Stored records
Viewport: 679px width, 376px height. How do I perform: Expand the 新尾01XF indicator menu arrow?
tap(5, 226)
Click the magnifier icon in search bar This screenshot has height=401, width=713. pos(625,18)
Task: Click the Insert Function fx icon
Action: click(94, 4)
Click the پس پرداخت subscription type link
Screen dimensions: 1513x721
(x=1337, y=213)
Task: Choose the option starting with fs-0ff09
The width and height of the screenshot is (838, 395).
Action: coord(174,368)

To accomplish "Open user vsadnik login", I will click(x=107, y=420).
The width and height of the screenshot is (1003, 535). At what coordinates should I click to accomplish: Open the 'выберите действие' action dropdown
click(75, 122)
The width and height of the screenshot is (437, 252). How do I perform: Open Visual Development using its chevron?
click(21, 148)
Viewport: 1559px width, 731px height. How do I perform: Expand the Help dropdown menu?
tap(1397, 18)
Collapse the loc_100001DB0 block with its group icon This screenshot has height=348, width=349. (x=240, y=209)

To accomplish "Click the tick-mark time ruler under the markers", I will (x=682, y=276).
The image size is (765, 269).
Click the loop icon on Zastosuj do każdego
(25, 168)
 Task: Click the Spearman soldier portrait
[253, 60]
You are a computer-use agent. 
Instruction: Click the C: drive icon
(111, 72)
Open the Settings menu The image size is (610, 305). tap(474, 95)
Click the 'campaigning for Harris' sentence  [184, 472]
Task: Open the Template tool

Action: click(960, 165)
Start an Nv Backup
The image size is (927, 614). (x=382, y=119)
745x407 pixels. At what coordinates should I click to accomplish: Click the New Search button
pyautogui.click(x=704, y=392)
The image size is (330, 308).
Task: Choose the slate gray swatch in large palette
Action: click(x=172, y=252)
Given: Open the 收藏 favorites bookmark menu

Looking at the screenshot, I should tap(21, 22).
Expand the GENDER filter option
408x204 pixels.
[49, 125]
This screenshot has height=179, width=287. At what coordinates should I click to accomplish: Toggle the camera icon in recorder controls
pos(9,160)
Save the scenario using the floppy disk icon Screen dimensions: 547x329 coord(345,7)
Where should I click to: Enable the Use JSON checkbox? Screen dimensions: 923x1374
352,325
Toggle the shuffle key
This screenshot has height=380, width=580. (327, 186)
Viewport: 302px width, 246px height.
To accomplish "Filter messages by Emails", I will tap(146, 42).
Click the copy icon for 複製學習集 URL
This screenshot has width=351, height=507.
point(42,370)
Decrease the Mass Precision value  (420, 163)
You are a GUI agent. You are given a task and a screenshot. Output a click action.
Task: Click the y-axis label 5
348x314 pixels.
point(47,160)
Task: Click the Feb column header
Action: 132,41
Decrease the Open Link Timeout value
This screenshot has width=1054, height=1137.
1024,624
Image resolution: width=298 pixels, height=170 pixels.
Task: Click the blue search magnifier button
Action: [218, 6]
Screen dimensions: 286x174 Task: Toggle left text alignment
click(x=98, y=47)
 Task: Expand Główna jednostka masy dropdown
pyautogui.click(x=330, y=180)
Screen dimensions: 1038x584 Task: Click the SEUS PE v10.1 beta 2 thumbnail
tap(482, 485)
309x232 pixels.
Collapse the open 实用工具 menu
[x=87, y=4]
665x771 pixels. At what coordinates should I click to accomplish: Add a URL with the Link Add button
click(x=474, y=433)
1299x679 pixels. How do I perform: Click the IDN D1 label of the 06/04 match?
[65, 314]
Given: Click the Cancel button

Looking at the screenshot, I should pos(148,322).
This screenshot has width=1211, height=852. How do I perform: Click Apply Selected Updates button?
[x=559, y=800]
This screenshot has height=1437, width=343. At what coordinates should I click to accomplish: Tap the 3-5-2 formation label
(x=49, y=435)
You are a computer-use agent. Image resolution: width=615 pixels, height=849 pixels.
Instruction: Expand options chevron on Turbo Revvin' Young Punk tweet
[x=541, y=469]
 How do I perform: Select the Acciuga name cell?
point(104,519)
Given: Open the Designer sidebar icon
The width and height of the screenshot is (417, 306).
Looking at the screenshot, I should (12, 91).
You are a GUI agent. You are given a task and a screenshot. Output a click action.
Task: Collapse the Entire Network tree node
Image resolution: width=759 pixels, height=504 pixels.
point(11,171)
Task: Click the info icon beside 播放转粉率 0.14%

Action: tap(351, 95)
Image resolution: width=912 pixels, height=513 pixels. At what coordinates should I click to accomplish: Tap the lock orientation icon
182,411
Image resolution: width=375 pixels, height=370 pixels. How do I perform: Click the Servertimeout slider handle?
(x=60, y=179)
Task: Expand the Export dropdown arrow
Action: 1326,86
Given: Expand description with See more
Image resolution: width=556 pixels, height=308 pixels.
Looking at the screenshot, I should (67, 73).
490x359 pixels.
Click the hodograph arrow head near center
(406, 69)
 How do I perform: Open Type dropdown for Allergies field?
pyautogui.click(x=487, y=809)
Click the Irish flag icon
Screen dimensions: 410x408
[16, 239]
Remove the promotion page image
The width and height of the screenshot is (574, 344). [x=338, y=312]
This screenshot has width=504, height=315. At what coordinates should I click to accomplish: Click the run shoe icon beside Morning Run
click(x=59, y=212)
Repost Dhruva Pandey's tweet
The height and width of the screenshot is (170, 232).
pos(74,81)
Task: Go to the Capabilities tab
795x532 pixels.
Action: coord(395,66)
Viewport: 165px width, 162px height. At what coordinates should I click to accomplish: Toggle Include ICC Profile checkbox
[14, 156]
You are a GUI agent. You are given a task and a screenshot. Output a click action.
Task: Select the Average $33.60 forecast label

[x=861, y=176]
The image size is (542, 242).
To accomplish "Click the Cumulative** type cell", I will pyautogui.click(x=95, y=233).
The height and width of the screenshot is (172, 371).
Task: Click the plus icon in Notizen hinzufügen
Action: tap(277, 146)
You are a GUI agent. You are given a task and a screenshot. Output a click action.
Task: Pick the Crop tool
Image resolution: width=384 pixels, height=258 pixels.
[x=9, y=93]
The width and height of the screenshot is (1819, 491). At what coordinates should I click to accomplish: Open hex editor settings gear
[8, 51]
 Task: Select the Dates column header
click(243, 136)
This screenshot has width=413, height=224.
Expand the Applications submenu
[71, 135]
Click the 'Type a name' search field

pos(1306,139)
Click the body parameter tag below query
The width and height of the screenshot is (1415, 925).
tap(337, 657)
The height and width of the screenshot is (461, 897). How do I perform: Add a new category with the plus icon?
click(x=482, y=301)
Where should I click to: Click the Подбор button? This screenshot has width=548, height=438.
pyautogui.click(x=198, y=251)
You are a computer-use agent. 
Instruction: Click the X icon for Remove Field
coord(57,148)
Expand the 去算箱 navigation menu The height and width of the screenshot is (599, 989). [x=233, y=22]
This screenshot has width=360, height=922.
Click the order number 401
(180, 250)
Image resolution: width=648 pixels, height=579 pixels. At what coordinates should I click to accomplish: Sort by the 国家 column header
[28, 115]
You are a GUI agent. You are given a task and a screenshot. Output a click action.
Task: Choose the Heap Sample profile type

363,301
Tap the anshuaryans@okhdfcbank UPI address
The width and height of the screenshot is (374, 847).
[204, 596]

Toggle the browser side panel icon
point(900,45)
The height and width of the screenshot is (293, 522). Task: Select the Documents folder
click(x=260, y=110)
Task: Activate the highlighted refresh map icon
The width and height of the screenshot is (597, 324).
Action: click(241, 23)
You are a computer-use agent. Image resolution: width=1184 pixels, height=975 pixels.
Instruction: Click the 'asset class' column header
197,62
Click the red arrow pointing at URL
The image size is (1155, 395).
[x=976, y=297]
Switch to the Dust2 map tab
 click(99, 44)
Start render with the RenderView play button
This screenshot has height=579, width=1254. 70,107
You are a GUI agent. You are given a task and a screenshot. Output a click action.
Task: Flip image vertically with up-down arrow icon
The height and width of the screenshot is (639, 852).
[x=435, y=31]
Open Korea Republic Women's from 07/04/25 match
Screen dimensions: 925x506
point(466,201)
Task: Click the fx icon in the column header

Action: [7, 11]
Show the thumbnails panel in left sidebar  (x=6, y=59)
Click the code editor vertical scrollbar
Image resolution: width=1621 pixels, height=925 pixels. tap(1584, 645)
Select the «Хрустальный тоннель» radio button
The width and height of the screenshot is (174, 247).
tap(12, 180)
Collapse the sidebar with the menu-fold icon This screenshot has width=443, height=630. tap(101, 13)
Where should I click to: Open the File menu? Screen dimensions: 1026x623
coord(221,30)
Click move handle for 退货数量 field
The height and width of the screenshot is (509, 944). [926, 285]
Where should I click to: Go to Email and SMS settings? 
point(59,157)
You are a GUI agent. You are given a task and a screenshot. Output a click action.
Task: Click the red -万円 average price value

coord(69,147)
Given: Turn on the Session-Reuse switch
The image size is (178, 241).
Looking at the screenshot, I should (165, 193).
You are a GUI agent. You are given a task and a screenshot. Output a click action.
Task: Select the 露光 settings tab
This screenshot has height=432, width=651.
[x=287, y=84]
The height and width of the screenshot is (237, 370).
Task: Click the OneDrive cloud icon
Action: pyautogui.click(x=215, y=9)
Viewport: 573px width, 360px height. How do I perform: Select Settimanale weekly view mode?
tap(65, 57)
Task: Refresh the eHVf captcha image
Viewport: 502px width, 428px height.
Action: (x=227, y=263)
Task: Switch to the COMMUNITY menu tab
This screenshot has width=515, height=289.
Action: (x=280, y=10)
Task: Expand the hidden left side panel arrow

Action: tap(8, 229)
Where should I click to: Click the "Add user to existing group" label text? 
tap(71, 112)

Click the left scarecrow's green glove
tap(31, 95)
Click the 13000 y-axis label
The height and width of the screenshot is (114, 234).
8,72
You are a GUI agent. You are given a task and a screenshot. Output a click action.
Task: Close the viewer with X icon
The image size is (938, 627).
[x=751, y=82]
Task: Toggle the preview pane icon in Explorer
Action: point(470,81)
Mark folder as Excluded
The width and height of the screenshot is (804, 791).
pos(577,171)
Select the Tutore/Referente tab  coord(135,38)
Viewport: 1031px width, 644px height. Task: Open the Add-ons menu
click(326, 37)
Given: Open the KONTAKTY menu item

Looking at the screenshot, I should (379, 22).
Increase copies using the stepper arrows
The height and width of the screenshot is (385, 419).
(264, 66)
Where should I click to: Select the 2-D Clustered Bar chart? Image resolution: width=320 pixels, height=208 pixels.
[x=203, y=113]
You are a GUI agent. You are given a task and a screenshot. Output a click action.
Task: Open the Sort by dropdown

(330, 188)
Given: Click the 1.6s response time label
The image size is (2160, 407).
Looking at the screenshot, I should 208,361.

What is required: Isolate the lines above that contain the word "computer" and copy them.

Result below:
You are a computer-use agent. 
You are a computer-use agent. Image resolution: width=615 pixels, height=849 pixels.
You are a computer-use agent. 
You are a computer-use agent. Image resolution: width=1184 pixels, height=975 pixels.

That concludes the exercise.